1. Calcium-triggered immediate fusion starts from a membrane-membrane point-contact and proceeds to complete fusion within “milliseconds”, without discernible intermediates.
2. Pathways that involve a stable hemifusion diaphragm only result in fusion after seconds.
3. Complexin shifts the fusion pathways towards the fast pathway.
4. Assays that only measure membrane component mixing, without content mixing measurements, may give misleading results.
The idea of multiple fusion pathways, fast fusion events with no discernible intermediates, and the slow hemi-fusion driven events is a novel concept. The strength of this work is the single vesicle-vesicle system, which is now functional under more physiological levels of Ca2+ and provides a level of resolution that is unparalleled. The combination of the fusion assay with the cryoEM studies is a noted strength of the study.
The effect of CPX in increasing the probability of the immediate fusion events is in line with recent findings on the role of the CPX in synchronizing the Ca2+-triggered fusion, and quite nicely explains how the zig zag array in addition to clamping fusion might aid in the enhancing the rate of fusion itself and is quite appealing, but this could be explained more clearly in the manuscript.
The reviewers raise a number of concerns that must be adequately addressed before the paper can be accepted.
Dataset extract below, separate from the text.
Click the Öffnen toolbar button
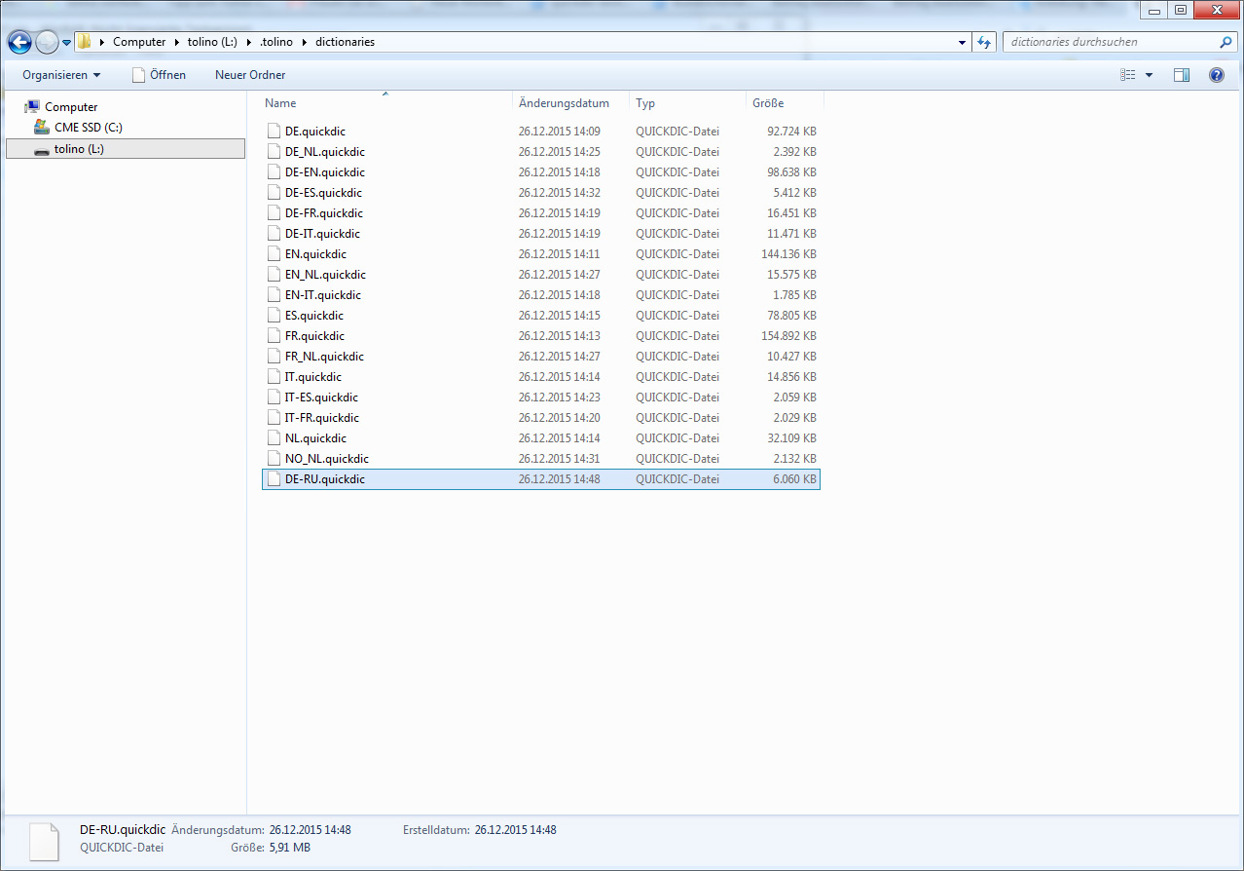The image size is (1244, 871). pos(159,75)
Some of the required revisions will likely require further experimentation within the framework of the presented studies and techniques.
1. An essential assumption for all of the work is that the two types of reconstituted vesicles (donor and acceptor) are homogeneous populations, all with the same make up of lipids and proteins. Significant heterogeneity in terms of protein constituents would completely invalidate the conclusions. Convincing evidence of high homogeneity, or a reference to a convincing study showing such, must be included.
2. The results are for the most part presented in a “semiquantitative” manner, without proper attention to definition of quantitative criteria for classification into the various classes of contacts in the EM and release patterns in the optical measurements. Additionally some of the conclusions are based only on very simple measurements or visual inspection of data, particularly the histograms in Figures 6 and 8. Presenting only the parameters of exponential fits is not adequate. Further treatment of the range of acceptable parameters is necessary. There is also inadequate statistical treatment of the data, even though the term "significant: is often used to describe differences between data from different treatments.
3. The histograms in figure 6, and to a lesser extent figure 8, are very noisy and there are several time bins with no occurrences. The differences are not convincing with only this much data, especially given that the differences between both sets of histograms seem to depend only on the values in the first time bin. These histograms must include a greater number of entries to be convincing.
4. “We performed a quantitative analysis of all observed cryo-EM images” onwards: histograms should be shown for the diameter distributions mentioned, along with a description of classification criteria and statistical analysis.
5. It should be at least mentioned that changes in steady state calcium concentration for many minutes is quite different than the transient increases involved in calcium-dependent transmitter release.
6. The discussion section requires some revision – it is not very accessible and hard to understand at times.
7. Although not necessary, the paper would be greatly strengthened by CryoEM data with CPX.
8. The claimed millisecond time resolution seems inappropriate as the fastest sample interval seems to be 200 ms and 600 ms binning is often used.
9. Figure 4 presents a nice experiment, but numbers of occurrences, classification criteria, and statistics need to be included.